Configure AMP Enabler

About AMP Enabler

AnyConnect AMP Enabler is used as a medium for deploying Advanced Malware Protection (AMP) for endpoints. It pushes the AMP for Endpoints software to a subset of endpoints from a server hosted locally within the enterprise and installs AMP services to its existing user base. This approach provides AnyConnect user base administrators with an additional security agent that detects potential malware threats happening in the network, removes those threats, and protects the enterprise from compromise. It saves bandwidth and time taken to download, requires no changes on the portal side, and can be done without authentication credentials being sent to the endpoint.

AMP Enabler Deployment

You can install the AMP agent without needing system administrator privileges. To get the AMP for Endpoints software distributed appropriately, you must go through the following workflow.

  1. Log into the AMP for Endpoints portal.
  2. Configure the appropriate policies on the AMP for Endpoints portal. Depending on the policies you set, the appropriate AMP for Endpoint software package is built. The software package is an .exe file for Windows or a .pkg file for macOS. For Windows, you have the option to choose a redistributable .exe.

    Note

    AMP connector downloads only from port 443 are supported.


  3. Download the generated kit (either Windows or macOS) onto the local server.
  4. Log into the ASA or ISE headend to create the AMP Enabler profile and save it.

    Note

    We recommend that you configure the profile only for one headend, either ASA or ISE, especially when using ISE posture.

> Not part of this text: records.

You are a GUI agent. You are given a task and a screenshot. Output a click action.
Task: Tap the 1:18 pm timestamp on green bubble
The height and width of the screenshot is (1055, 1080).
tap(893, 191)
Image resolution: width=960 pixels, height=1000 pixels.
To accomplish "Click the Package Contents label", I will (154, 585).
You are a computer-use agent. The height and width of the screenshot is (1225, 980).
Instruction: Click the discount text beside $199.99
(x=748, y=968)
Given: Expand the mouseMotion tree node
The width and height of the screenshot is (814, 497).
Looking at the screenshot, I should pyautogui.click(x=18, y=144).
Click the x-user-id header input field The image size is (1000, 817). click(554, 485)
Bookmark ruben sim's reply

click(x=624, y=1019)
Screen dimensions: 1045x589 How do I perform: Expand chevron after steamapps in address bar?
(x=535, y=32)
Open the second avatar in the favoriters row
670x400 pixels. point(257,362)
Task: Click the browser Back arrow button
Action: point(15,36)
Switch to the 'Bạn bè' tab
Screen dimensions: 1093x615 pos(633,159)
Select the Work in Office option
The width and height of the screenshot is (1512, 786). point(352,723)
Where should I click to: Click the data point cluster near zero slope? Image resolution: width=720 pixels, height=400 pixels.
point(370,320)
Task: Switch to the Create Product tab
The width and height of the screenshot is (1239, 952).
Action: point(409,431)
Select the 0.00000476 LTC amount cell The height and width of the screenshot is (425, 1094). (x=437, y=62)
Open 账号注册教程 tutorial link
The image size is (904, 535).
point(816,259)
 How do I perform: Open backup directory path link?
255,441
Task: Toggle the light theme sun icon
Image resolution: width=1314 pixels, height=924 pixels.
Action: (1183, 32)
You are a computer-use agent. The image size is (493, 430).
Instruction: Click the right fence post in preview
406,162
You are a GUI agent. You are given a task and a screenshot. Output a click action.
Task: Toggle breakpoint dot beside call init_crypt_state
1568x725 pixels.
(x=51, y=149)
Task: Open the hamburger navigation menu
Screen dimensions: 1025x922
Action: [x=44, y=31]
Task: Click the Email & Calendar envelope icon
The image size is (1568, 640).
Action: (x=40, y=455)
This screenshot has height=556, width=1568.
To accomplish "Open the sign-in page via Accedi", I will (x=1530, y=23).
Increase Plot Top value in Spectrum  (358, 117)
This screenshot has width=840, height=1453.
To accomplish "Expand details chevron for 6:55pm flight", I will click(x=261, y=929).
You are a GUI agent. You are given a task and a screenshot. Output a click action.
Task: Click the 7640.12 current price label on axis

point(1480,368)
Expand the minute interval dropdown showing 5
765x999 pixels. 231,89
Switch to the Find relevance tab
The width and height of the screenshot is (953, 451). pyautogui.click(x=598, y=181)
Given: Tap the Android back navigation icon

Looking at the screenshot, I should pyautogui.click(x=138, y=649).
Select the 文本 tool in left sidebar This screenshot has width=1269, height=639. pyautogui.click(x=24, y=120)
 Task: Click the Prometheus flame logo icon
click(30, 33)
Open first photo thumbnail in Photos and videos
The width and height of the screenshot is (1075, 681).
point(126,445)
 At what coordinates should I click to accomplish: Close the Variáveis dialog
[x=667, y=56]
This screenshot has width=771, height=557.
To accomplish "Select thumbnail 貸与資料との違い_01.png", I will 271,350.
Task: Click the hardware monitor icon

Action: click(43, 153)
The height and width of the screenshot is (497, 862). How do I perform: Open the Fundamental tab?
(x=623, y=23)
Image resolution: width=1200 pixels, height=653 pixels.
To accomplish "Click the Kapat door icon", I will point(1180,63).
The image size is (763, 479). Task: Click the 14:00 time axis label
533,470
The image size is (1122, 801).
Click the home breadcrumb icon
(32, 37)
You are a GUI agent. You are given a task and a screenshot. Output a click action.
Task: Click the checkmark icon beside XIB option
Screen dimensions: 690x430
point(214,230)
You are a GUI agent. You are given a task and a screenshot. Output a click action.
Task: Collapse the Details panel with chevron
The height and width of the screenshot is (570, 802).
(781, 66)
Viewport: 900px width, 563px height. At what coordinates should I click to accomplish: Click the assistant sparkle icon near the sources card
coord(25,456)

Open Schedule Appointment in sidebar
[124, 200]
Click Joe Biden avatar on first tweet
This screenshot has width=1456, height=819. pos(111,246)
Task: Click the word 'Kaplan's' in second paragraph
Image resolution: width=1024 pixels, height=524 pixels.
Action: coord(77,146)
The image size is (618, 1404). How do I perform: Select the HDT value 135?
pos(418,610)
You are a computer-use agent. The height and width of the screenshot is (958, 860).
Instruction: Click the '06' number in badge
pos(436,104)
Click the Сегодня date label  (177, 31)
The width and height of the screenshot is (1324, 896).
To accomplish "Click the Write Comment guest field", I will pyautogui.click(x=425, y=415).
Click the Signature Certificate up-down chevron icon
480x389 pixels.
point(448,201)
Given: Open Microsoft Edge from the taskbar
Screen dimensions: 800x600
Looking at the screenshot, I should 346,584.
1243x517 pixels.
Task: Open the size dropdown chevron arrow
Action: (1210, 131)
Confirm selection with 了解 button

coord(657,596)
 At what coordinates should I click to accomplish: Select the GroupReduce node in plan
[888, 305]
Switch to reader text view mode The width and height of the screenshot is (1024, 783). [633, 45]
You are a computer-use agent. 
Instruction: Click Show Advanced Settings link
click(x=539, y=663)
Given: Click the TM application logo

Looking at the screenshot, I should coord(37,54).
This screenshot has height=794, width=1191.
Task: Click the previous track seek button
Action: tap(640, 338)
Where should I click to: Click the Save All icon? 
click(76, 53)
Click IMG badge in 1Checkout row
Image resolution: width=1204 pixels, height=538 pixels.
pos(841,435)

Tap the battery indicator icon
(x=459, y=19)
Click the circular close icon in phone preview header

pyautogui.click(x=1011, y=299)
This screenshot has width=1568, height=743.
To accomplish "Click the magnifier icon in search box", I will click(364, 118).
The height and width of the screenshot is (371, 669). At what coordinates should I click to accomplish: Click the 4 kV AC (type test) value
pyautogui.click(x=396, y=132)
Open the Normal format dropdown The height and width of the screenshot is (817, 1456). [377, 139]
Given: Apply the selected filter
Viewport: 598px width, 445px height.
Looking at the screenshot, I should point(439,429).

  5. On the ASA or ISE headend, choose the AMP Enable module in the optional modules list and also specify the AMP Enabler profile.

    The profile you create is used for the AnyConnect AMP Enabler. The AMP Enabler along with this profile is pushed to the endpoints from the ASA or ISE headend.

AMP Enabler Profile Editor

An administrator can choose to use the standalone editor to create the AMP Enabler profile and then upload it to ASA. Otherwise, the embedded AMP Enabler profile editor is configured in the ISE UI under Policy Elements or in ASDM. For the trusted local web server to work with the AMP Profile Editor, you must use the key tool command to import the root CA certificate into the JAVA certificate store:

For Windows—keytool -import -keystore [JAVA-HOME]/lib/security/cacerts -storepass changeit -trustcacerts -alias root -file [PATH_TO_THE_CERTIFICATE]/certnew.cer

For macOS—sudo keytool-import-keystore [JAVA-HOME]/lib/security/cacerts -storepass changeit -trustcacerts -alias root -file [PATH_TO_THE_CERTIFICATE]/certnew.cer

  • Name
  • Description
  • Install AMP for Endpoints—Choose if you want to configure this profile to install AMP for Endpoints.
  • Uninstall AMP for Endpoints—Choose if you want to configure this profile to uninstall AMP for Endpoints. No input is expected in other fields if uninstall is chosen.
  • Windows Installer—Enter the local hosting server address or URL where the .exe file is located.
  • Mac Installer—Enter the local hosting server address or URL where the .pkg file is located.
  • Check—Click to run a check on the URL to ensure it is valid. A valid URL is one that is reachable and contains a certificate that is trusted. If the server is reachable and a connection is established at this URL, you can save the profile.
  • Add to Start Menu —Creates Start menu shortcuts.
  • Add to Desktop — Creates a desktop icon.
  • Add to Context Menu —If you choose this option, you can right click from any file or folder and choose Scan Now to activate the scan.

Status of AMP Enabler

Any messages related to the actual download of AMP and the installation appear as a partial tile on the AMP Enabler tile of the AnyConnect UI. After installation, all AMP related messages are in the AMP for Endpoint UI. For example, users see messages when antimalware protection is installing or uninstalling and are given any indications of failure or necessary reboots.